Heating a 2.00g sample of magnesium metal with an excess of pure nitrogen gas produce 2.77g of a compound containing only magnesium and nitrogen. What is the empirical formula for this compound?

xMg + yN2 ==> MgxNy

Convert 2.00 g Mg to mols. mols = g/atomic mass.
g nitrogen = 2.77 - 2.00 = 0.77 g.
Convert 0.77 g nitrogen to mols.
Now determine the ratio of Mg to N.
The easy way to do this is to divide the smaller number of moles by itself which will give exactly 1.000. Then, to keep things equal, divide the other number of mols by that same small number. SMALL difference between the numbers and whole numbers may be rounded to the nearest whole number BUT numbers between 0.25 and 0.75 CAN'T be rounded. In those cases, multiply both numbers by a factor to obtain a whole number and those whole numbers will be the values that go in for x and y in the empirical formula.

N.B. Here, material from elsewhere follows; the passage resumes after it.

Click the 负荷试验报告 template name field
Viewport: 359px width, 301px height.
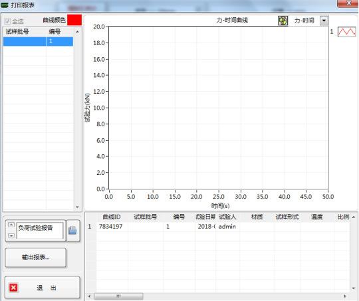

To determine the empirical formula of a compound, you need to determine the ratio of the elements present in the compound. Here's how you can approach it:

1. Start by finding the moles of each element in the compound.

- Mass of magnesium (Mg) = 2.00g
- Mass of nitrogen (N) = 2.77g - 2.00g = 0.77g

To convert these masses to moles, divide each by their respective molar masses:

- Molar mass of Mg = 24.31 g/mol
- Molar mass of N = 14.01 g/mol

Moles of Mg = 2.00g ÷ 24.31 g/mol = 0.0822 mol
Moles of N = 0.77g ÷ 14.01 g/mol = 0.055 mol

2. Next, find the simplest whole-number ratio of moles by dividing each by the smallest number of moles to get the empirical formula.

Divide both moles by 0.055 mol (the smallest):

Moles of Mg = 0.0822 mol ÷ 0.055 mol = 1.49 ≈ 1
Moles of N = 0.055 mol ÷ 0.055 mol = 1

The resulting ratio is 1:1.

3. Finally, write the empirical formula using the found ratio. In this case, the empirical formula would be MgN.

Therefore, the empirical formula for the compound is MgN, which indicates that 1 atom of magnesium is combined with 1 atom of nitrogen.